Your narrator feels distant from your character and that's why you're struggling with word choice (and I realize you are only giving us short bits from your narrative here). Get in there and tell the reader about the character's emotional state.

He heard a strange noise. Was he curious or freaked out that it sounded like a heartbeat? Did it sound like a human heart or an animal's? (speed is a factor here) What did he imagine was making the noise? A baby? A wounded deer?

He found the object. What did he see and how did he feel about it? Was he surprised?

He picks it up and feels the beating directly. "Throbbing" is a good word here because it doesn't apply to what you hear but to what you feel. Did he almost drop it out of shock? What was the sensation on his skin? Did it travel up his arm?

"Beat" and "pulse" refer to rhythm and you're right that both can work for what we hear and what we feel. You want the reader to have that sense of timing in the background during the story (which you can do with the prose itself in addition to using these and other words to set the stage and periodically remind the reader). But you need to show the reader what the character is feeling.
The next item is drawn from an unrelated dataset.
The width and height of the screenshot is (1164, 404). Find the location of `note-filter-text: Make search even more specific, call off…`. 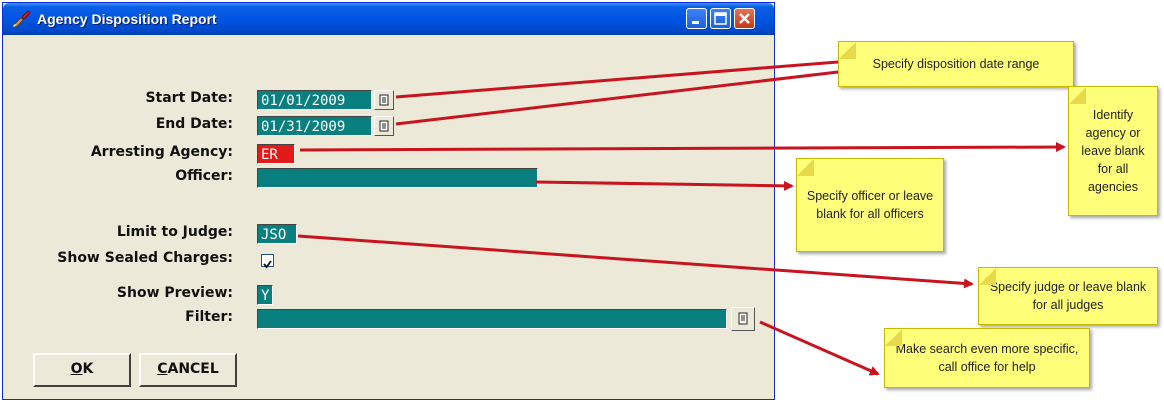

Literally feeling in his ears and on his skin and also emotionally (if your narrator isn't one that get's into a character's head, you can still show the character's reactions which will have a similar effect).

How someone reacts to sound is different from how they react to touch. Even if the same underlying rhythm and the evoking of a heart is present in both cases. By focusing on the character's experience, you won't be relying on the rhythm words to carry your narrative.